Dentro do trabalho geomorfológico, é necessária uma abordagem holística e integrada que incorpore as interações entre todos os componentes ambientais, incluindo a resposta humana (HOOKE, 1988; HOOKE, 1999; MEITZEN et al., 2013). Conforme se demonstra na Figura 5, o resultado da ação humana nos recursos geomorfológicos resultaria no impacto ambiental. Tal conceito se relaciona com a divisão do ambiente em seus meios (físico, biológico e socioeconômico ou antrópico). Entende-se que o relevo é um recurso para os empreendimentos do tipo barragens, mas se constitui em risco a partir do momento que contribui para o desenvolvimento de processos modeladores da superfície (processos criados e

processos induzidos), que ocasionam o transporte de materiais que podem vir a afetar a vida útil da barragem, bem como em riscos para as comunidades próximas.

Sendo assim, pode-se conceber a matriz da geomorfologia ambiental por meio de uma abordagem integrada (sociedade e natureza), focando nos processos e formas advindos da influência antrópica.

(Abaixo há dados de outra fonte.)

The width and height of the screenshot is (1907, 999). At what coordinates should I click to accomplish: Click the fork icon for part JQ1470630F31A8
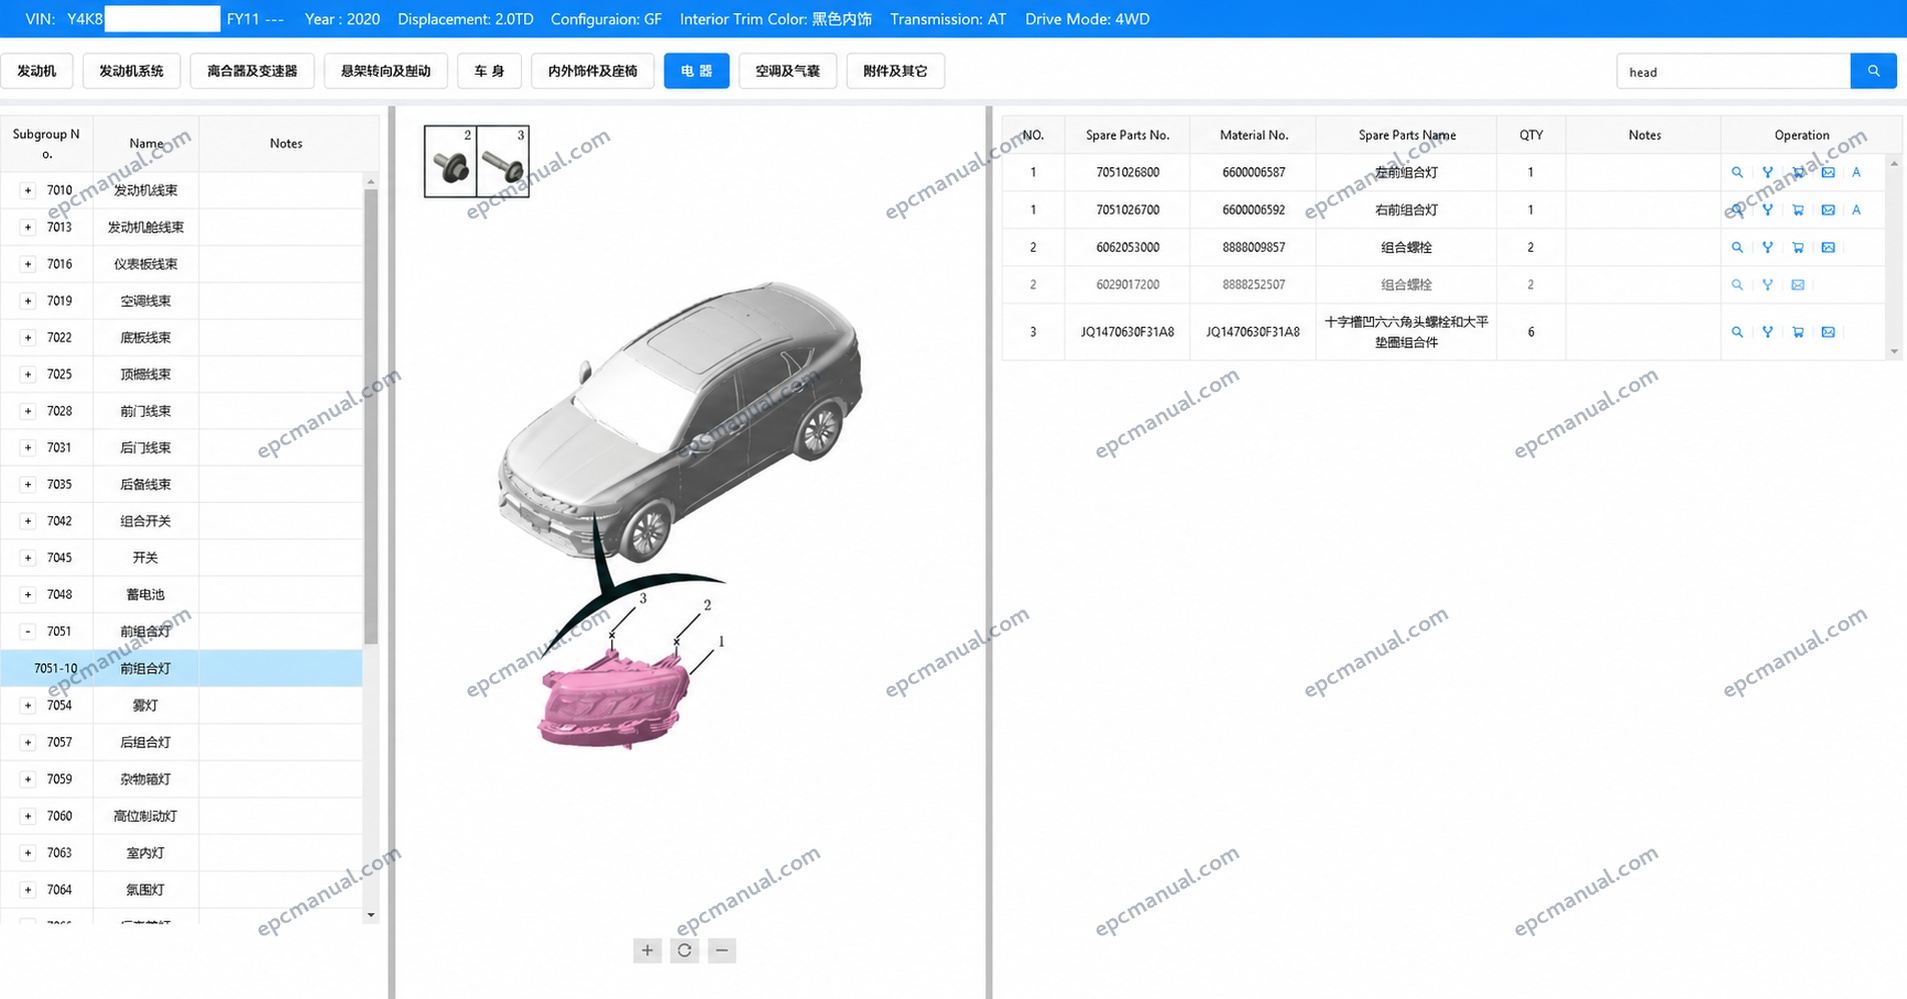click(1767, 332)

Essa ação humana é responsável por gerar feições e formas de relevo em escala local. Tal área passou a se chamar de “antrogeomorfologia25”, destacando o papel desempenhado pelo homem enquanto agente de alteração das formas e dos processos geomorfológicos. A obra Man and nature ou Physical geography as modified by human action, de 1864, de autoria de George Perkins Marsh, demonstra a influência antrópica sobre a natureza, com forte apelo biológico, porém, surgem alguns assuntos pertinentes à geomorfologia, a exemplo da preocupação com a relação entre atuação humana, declividade das encostas e chuvas (NIR, 1983). A publicação De I’influence de I’homme sur la nature, de A. Woeikof (1901), também abordou aspectos relacionados ao desmatamento, drenagem artificial e os efeitos nos processos da dinâmica superficial, a exemplo de processos erosivos. Portanto, demonstrando um ramo da geomorfologia voltado, dentre outros interesses, para a ação humana no relevo para fins de obras de engenharia.